In recent years, the corner shop baker has had to adapt, amid growing competition from industrial food companies and supermarkets, which can sell a baguette for about a third of the price. They have also tweaked their product line to attract new customers, rolling out the more artisanal "baguette de tradition," at a price of $1.30 to $1.90.

In a bid to protect the industry, French law dictates what ingredients can be used to make these baguettes (essentially, wheat flour, water, salt and yeast) and limits the use of the name boulangerie—or bakery—to shops where bread is made and baked on the premises.

But the law doesn't weigh in on one key diktat: how long the baguette should stay in the oven.

Though cooking time can be influenced by such things as weather and humidity, bakers agree that a typical baguette takes about 20 to 25 minutes to bake. Mr. Kaplan says he doubts the pale, lifeless loaves he sees in so many Parisian bakeries sat in the oven for more than 17 minutes.

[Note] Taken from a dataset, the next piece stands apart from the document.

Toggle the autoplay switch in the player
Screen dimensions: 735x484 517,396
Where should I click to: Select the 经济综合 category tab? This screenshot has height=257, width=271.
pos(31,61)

Eating undercooked bread can have unglamorous side effects, experts say. Laurence Sailliet, a Paris nutritionist, says warm, underbaked bread can cause heartburn and flatulence, in part because its crumb isn't airy enough for digestive enzymes to penetrate it effectively during chewing. That thick, elastic crumb is a bit like chewing gum, she says, "but the difference is, you don't swallow the gum."

Mr. Anract, the baker in the 16th arrondissement—an administrative district of Paris and a largely wealthy neighborhood famous for its museums, 19th-century buildings and impressive avenues—says he realizes that a few minutes more would result in the ideal crust, but he doesn't want to risk insulting his customers. "People are in and out of the bakery in seconds—you don't really have time to give them a lecture," he says.

Some boulangers, however, are determined.

Frédéric Pichard, a Parisian baker famous for his thin, extremely crusty baguette, regularly opens his bakehouse to patrons. He shows them how the bread is formed and baked, and he tells customers how to taste it. "Everybody in France at least knows the basics of wine-tasting, but people have never really been taught how to taste bread," he says. Bread tasting usually involves cutting a baguette lengthwise, smelling its crumb (which often has hints of nuts, raisins or dried apricot), feeling its texture, tearing off a piece and chewing it slowly.

Franck Debieu, who runs a bakery in Sceaux, a small town south of Paris, tries to be in his shop as often as possible to gently coax his clientele toward a more bronzed baguette. His sales staff, which always includes a baker at the counter, is trained on how to handle requests for "white" baguettes, usually by handing customers a properly baked loaf and suggesting they try it.

Mr. Debieu says his peers who underbake their bread are delusional. "The customer doesn't know what's best…It's the baker's job to educate him."